I’m also doing three other exercises, more newly-added to my repertoire. First, I’m standing on one foot. No, really. Aside from the atrophy caused by the surgical recovery, I also had a pre-existing weakness in my tibialis posterior, which is a muscle that runs down the inside of your ankle and splays across the sole of your foot. It’s one of the muscles closely involved in arch support (another being the tibialis anterior, on the outside of the joint), and it plays a big role in balancing. When I try to stand on one foot for any real length of time, I can feel it crapping out on me, causing my ankle to roll inward, with predictable consequences for my balance. So this exercise is remarkably tiring, at least for one tiny part of my leg. The other two are lunges (of the athletic, not the fencing, sort) and one-foot squats, which I can’t really do worth a damn. I’m supposed to stand on one foot and squat down as low as I can (including lowering my back and sticking my butt out; this isn’t a plié), while keeping my heel on the ground. Between the weakness of that one muscle and my possibly structural inability to dorsiflex very far, this turns out to be a carnival of wobbling on my part.
So if you have arch problems, you want to do the inversion and eversion exercises, the ones where you’re moving your foot from side to side against resistance. And it turns out that helps a lot for balance, too: in karate last night, I discovered that when I do one of the rapid 180-degree turns many of the kata include, I’m now landing in zenkutsu-dachi on the far side with MUCH less instability than I used to. I never thought to connect that with the arch issues, but it seems to be related.

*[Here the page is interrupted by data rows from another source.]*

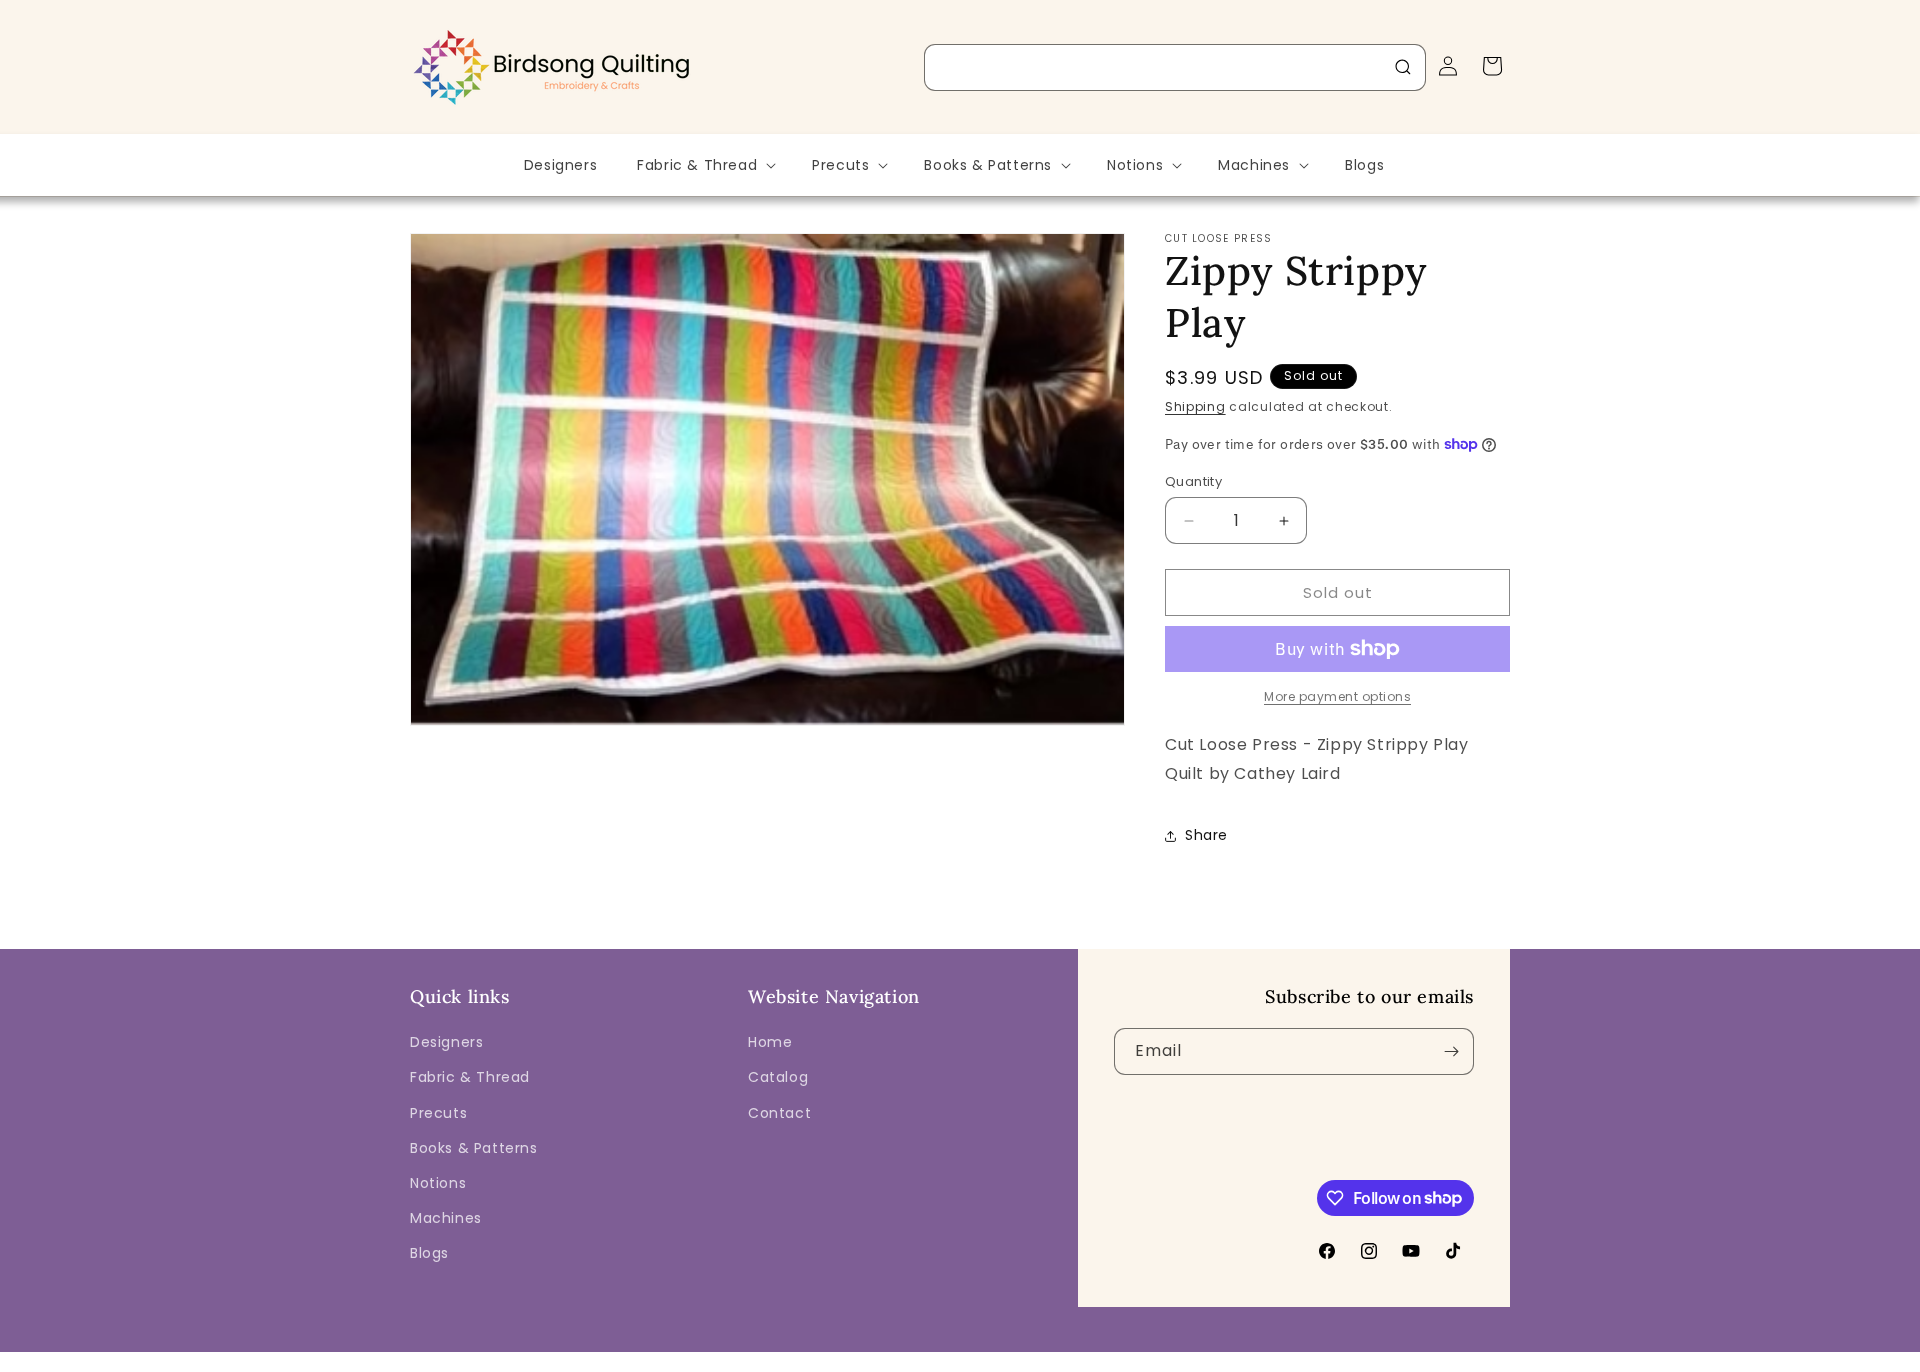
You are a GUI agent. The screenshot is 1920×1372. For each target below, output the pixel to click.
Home (770, 1042)
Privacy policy (973, 1357)
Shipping (1195, 406)
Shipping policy (1205, 1357)
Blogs (429, 1253)
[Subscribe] (1451, 1051)
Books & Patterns (474, 1148)
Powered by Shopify (747, 1358)
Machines (446, 1218)
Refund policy (868, 1357)
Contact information (1334, 1357)
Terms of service (1086, 1357)
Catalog (778, 1077)
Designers (446, 1042)
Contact (779, 1113)
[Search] (1403, 67)
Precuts (438, 1113)
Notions (438, 1183)
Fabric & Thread (470, 1077)
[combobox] (1175, 67)
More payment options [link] (1337, 696)
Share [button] (1206, 835)
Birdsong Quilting (628, 1358)
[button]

Also — on the topic of arch problems — you might want to read up on barefoot running. This is something I only recently encountered, and I’m not a runner myself, so I don’t have much first-hand knowledge on the subject. But there’s a chapter in the book Born to Run that makes a convincing argument for how our highly-engineered running shoes have actually contributed to foot problems, rather than reducing them. And the reasons seem like common sense: the shoe, by stiffening and cushioning the foot, radically changes the mechanics of how we run. I had a deeply suspicious reaction when my primary care doctor told me the solution to my arch problems was putting more support in my shoes; wouldn’t that just further weaken my feet? (You can imagine what my PT said when I asked her.) There’s at least some evidence that running barefoot, or in minimal shoes, with a forefoot or midfoot strike, will actually strengthen your arches by — here’s a wacky idea — using them as evolution intended.
I’m not likely to take up running any time soon, but for those of you who do it, you might want to investigate some of the minimal-shoe options out there.
And now, having dealt with some of the crap cluttering up my browser, I’m off to be productive on a different front. Namely, folding laundry.